Exercise: Update the rows from the line containing "Task: Select the Post tab" through the line containing "This screenshot has width=679, height=272." by changing "Post" to "Reply" and keeping all else unchanged. Reproduce only those lines.

Supplied information:
-- Start --

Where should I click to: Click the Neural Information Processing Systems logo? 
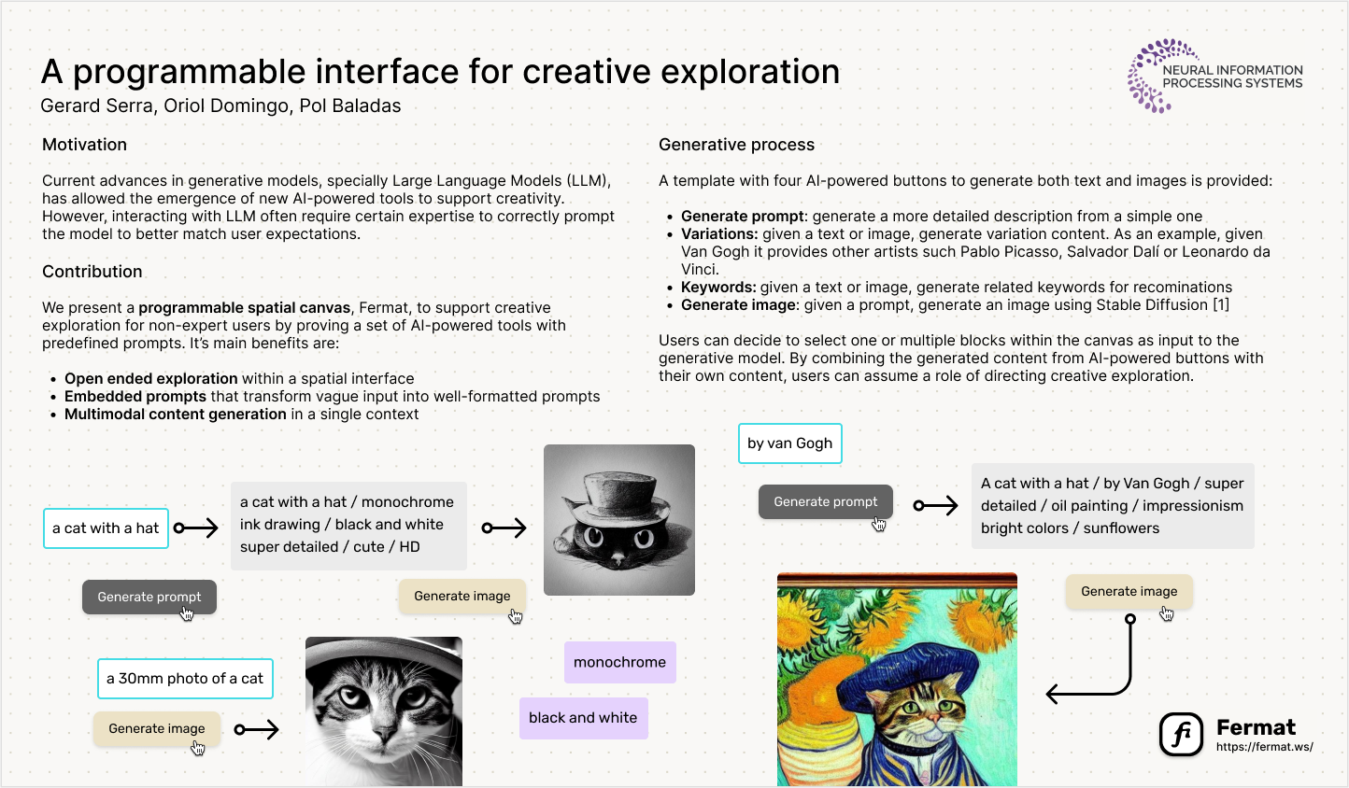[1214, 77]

-- End --
-- Start --

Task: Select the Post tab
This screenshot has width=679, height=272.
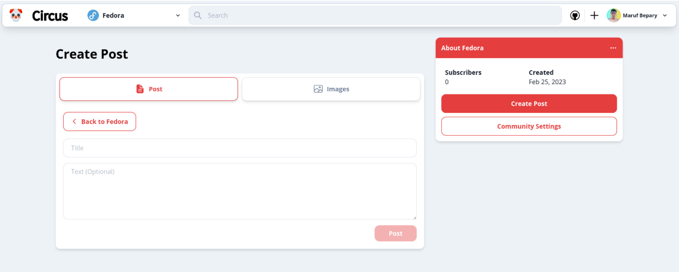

-- End --
-- Start --

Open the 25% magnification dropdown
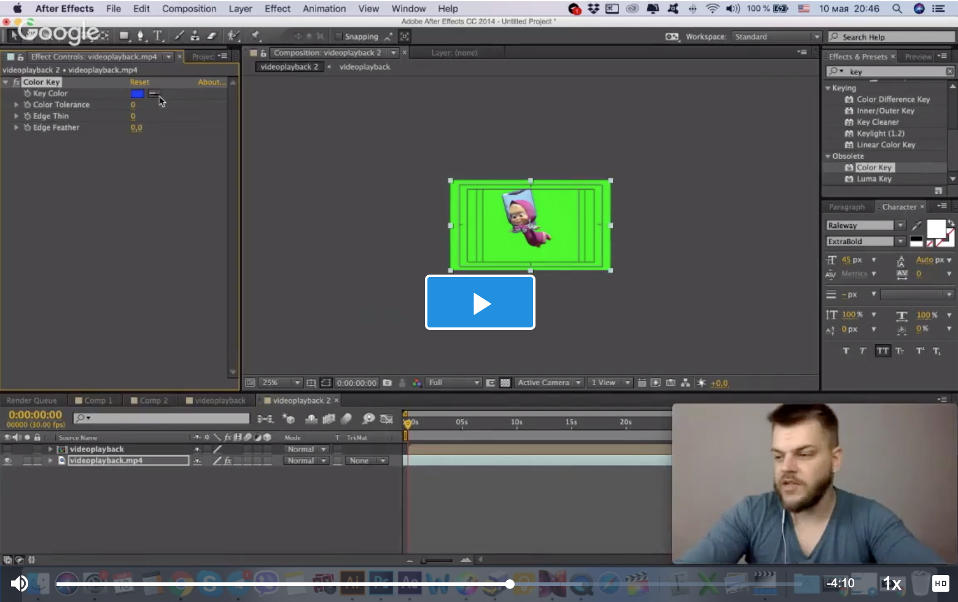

-- End --

Response:
Task: Select the Reply tab
This screenshot has width=679, height=272.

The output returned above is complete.